## REQUIRED ACTION
Pictures stay out of the output. Return exactly the lines below from the one with "Viewport: 737px width, 464px height." down to the one with "Task: Select the Employee Benefit Plans tab", both included, and nothing more.

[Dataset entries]
_ _ _ _ _

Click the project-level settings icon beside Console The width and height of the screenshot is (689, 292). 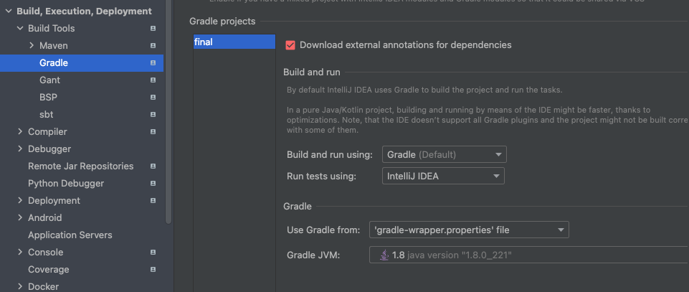click(153, 253)
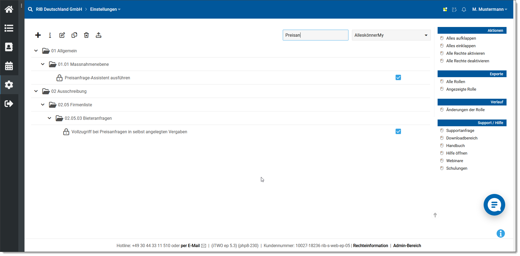Collapse the 02.05.03 Bieteranfragen node

point(50,118)
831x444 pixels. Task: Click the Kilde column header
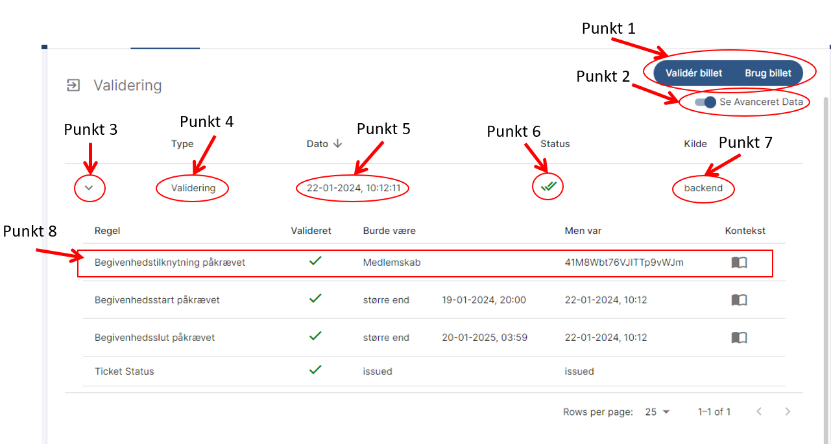pyautogui.click(x=695, y=144)
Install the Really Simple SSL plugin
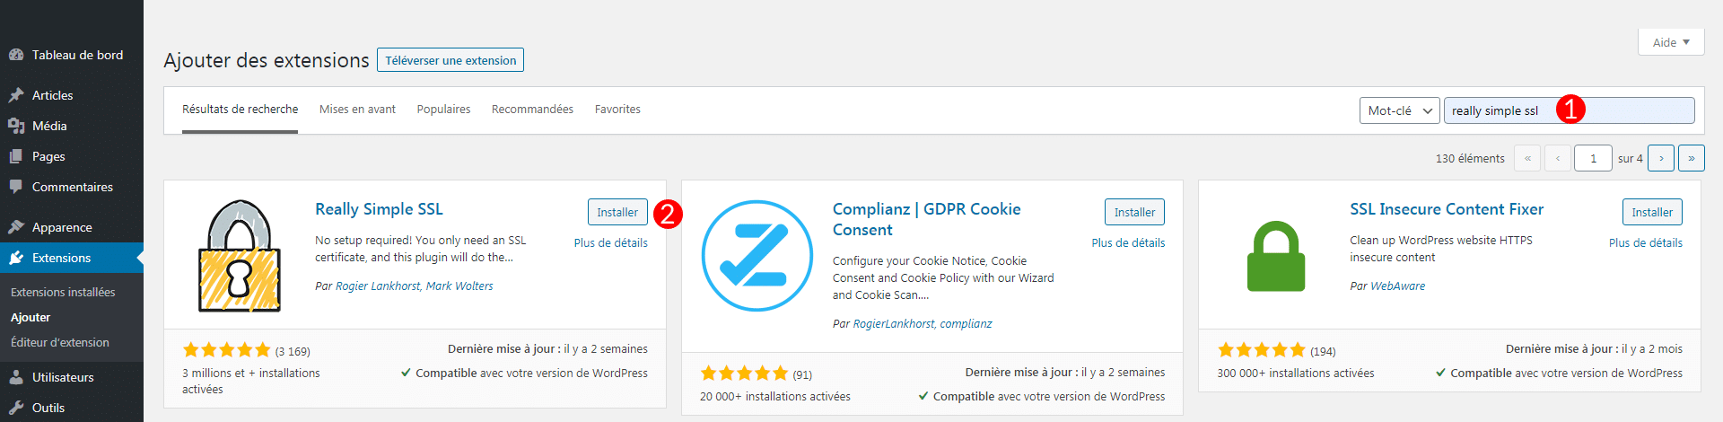The height and width of the screenshot is (422, 1723). click(617, 212)
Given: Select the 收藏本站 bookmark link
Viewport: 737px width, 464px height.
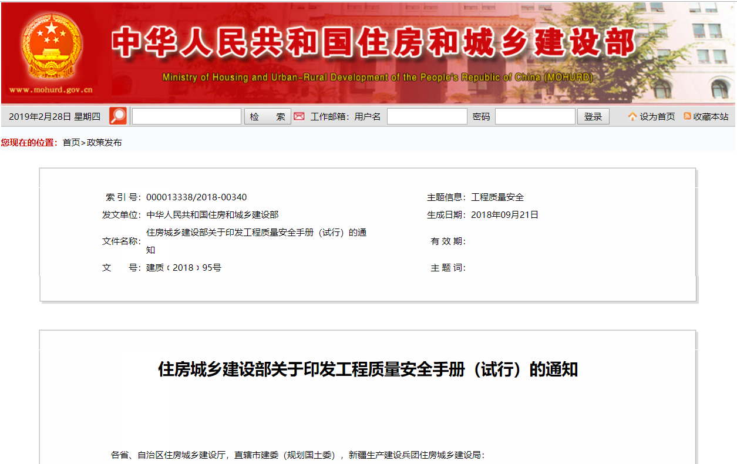Looking at the screenshot, I should coord(711,117).

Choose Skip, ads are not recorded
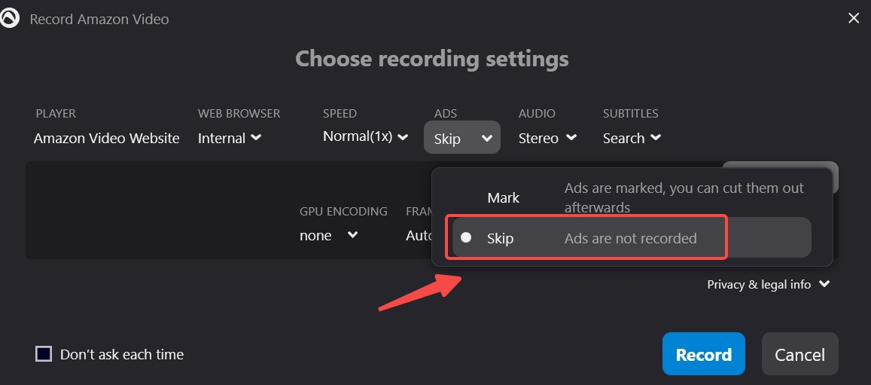632,238
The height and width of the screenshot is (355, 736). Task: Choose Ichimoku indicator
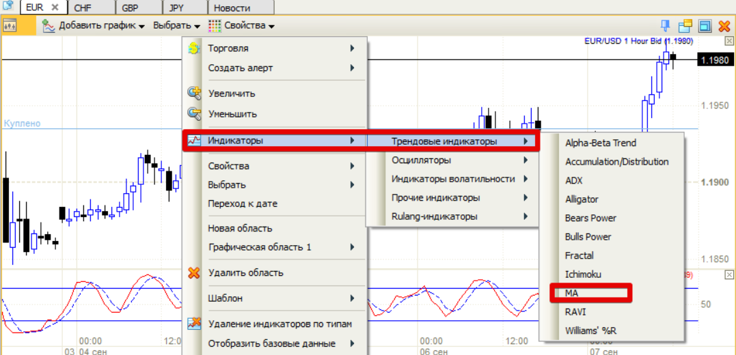(x=582, y=274)
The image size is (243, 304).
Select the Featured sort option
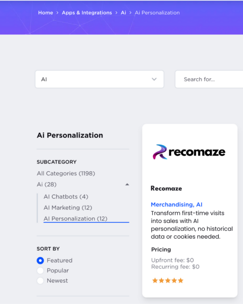point(40,261)
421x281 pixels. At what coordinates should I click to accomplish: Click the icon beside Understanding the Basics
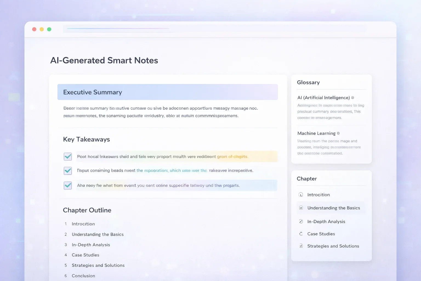[x=301, y=208]
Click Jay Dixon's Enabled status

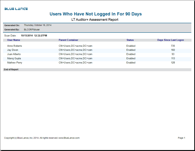(131, 50)
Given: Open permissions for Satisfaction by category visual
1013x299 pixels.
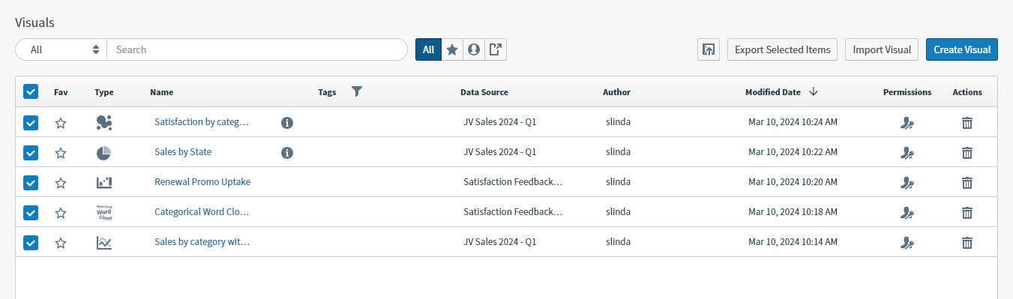Looking at the screenshot, I should (x=907, y=123).
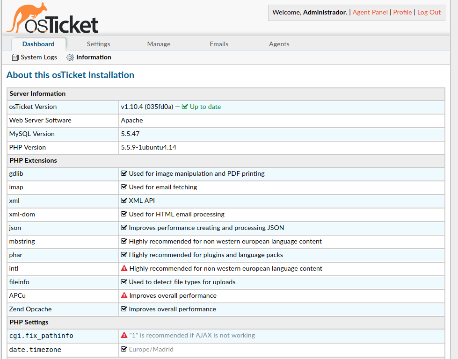
Task: Click the gear icon beside Information
Action: point(70,57)
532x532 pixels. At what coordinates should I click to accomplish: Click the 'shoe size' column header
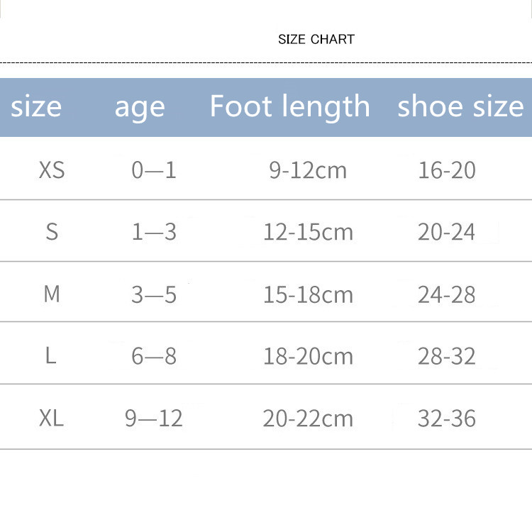[460, 107]
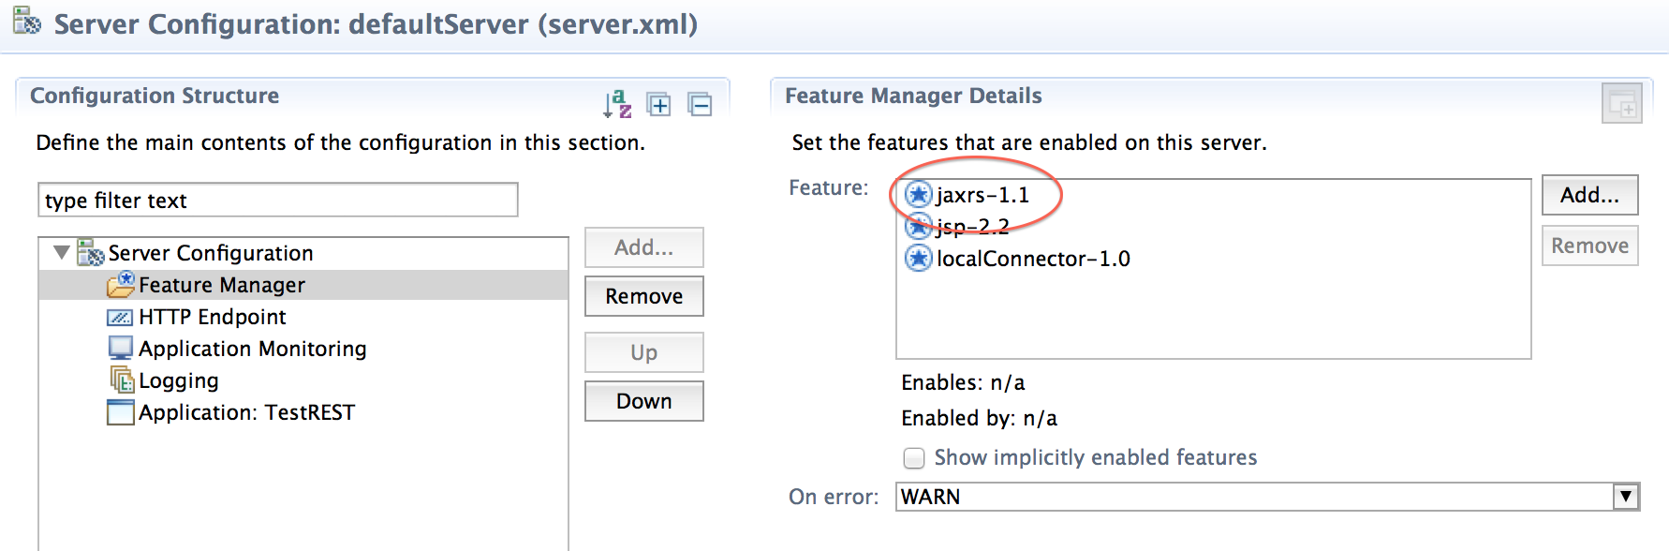Click the type filter text field

coord(278,201)
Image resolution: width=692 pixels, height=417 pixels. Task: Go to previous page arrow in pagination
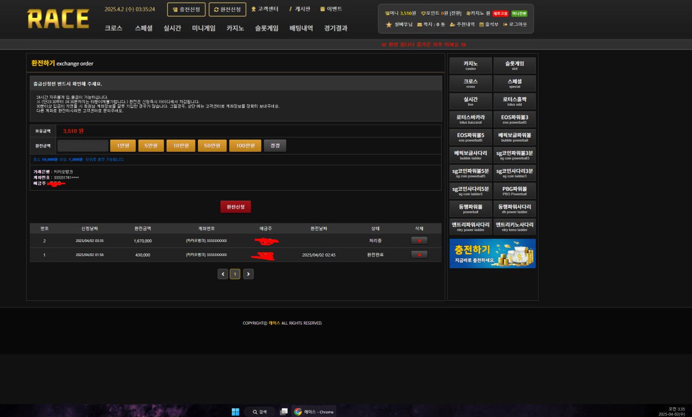(x=223, y=274)
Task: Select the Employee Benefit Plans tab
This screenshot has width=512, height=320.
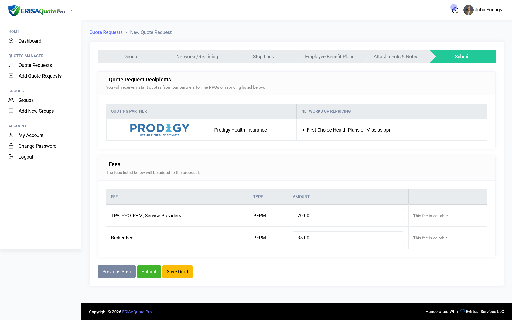Action: click(329, 57)
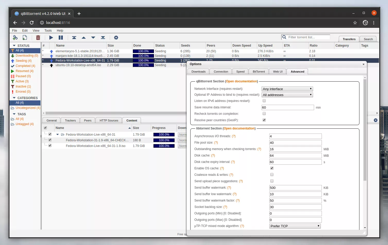
Task: Click the add torrent file icon
Action: [x=25, y=38]
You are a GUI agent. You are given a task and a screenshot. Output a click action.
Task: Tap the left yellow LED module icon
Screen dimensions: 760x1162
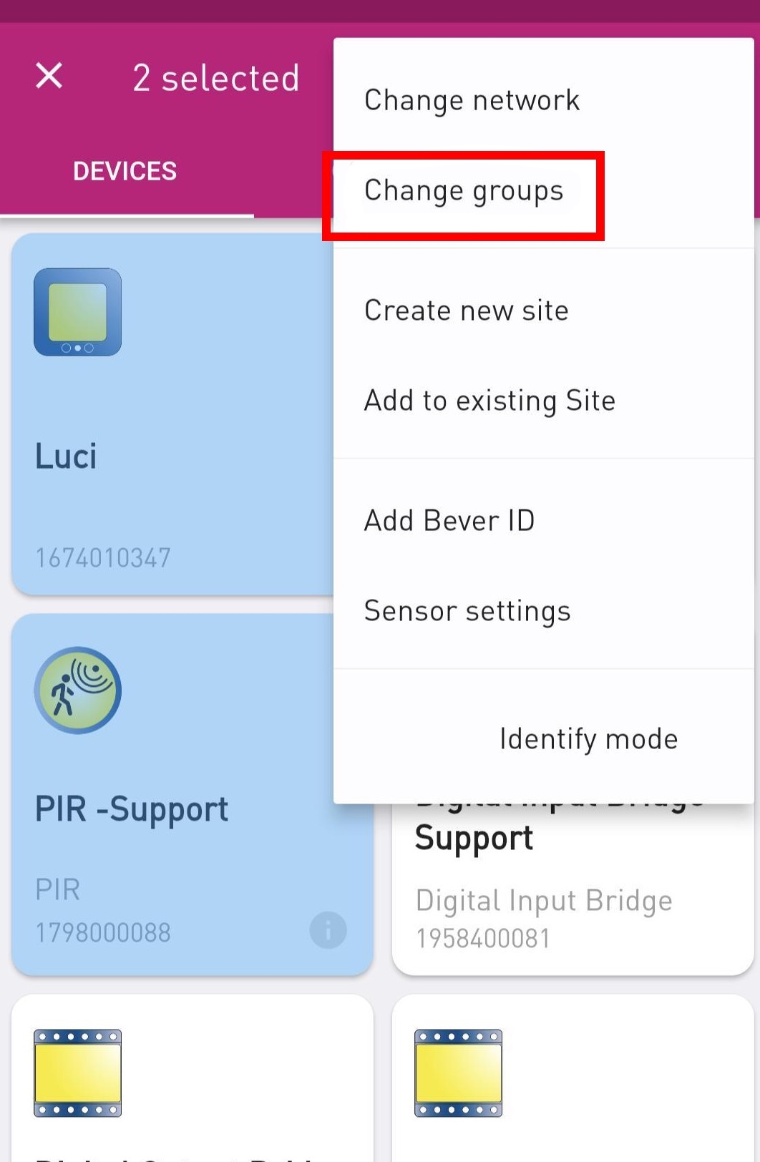[x=77, y=1073]
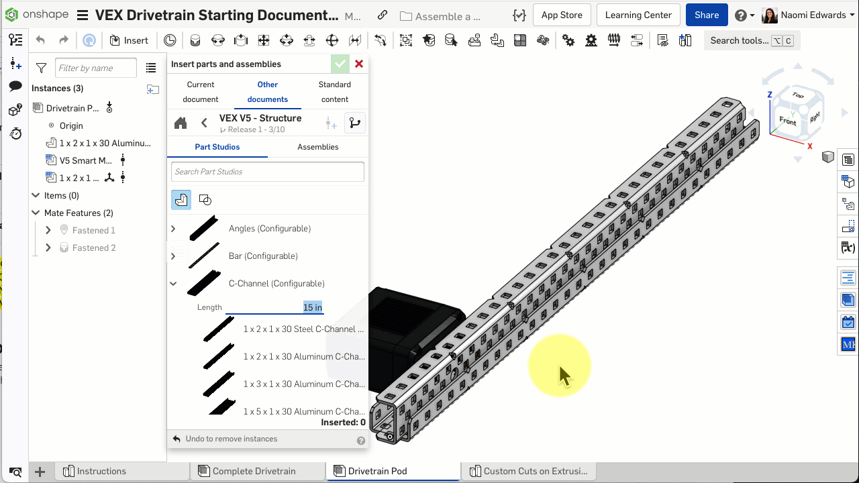The image size is (859, 483).
Task: Collapse the C-Channel (Configurable) entry
Action: 173,284
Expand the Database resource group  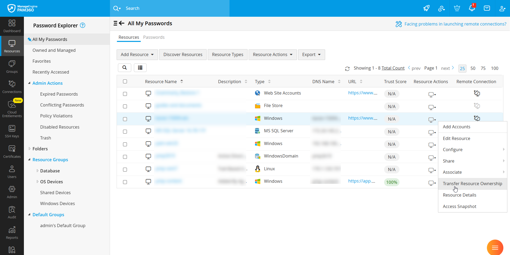pos(37,171)
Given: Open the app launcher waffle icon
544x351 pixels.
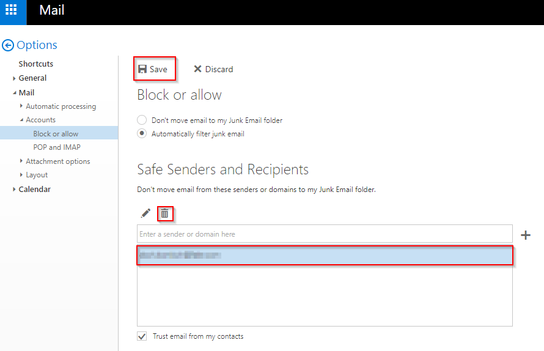Looking at the screenshot, I should pos(11,10).
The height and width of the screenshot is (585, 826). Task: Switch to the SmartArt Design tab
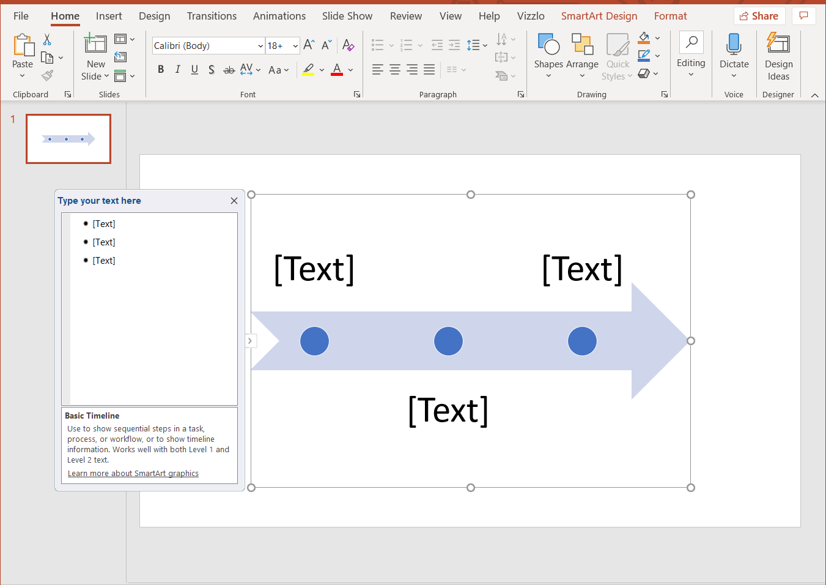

_ _ _ _ _

## REPLY
Viewport: 737px width, 464px height.
Looking at the screenshot, I should coord(711,117).

Choose Skip, ads are not recorded
632,238
The height and width of the screenshot is (355, 736). Task: Choose Ichimoku indicator
(x=582, y=274)
The image size is (243, 304).
Select the Featured sort option
point(40,261)
421x281 pixels. At what coordinates should I click to accomplish: Click the icon beside Understanding the Basics
[x=301, y=208]
Click Jay Dixon's Enabled status

(131, 50)
Given: Open permissions for Satisfaction by category visual
1013x299 pixels.
Looking at the screenshot, I should (x=907, y=123).
Task: Click the gear icon beside Information
Action: point(70,57)
532x532 pixels. At what coordinates should I click to accomplish: Click the 'shoe size' column header
[460, 107]
Click the type filter text field

coord(278,201)
Image resolution: width=692 pixels, height=417 pixels. Task: Go to previous page arrow in pagination
(x=223, y=274)
Task: Select the Employee Benefit Plans tab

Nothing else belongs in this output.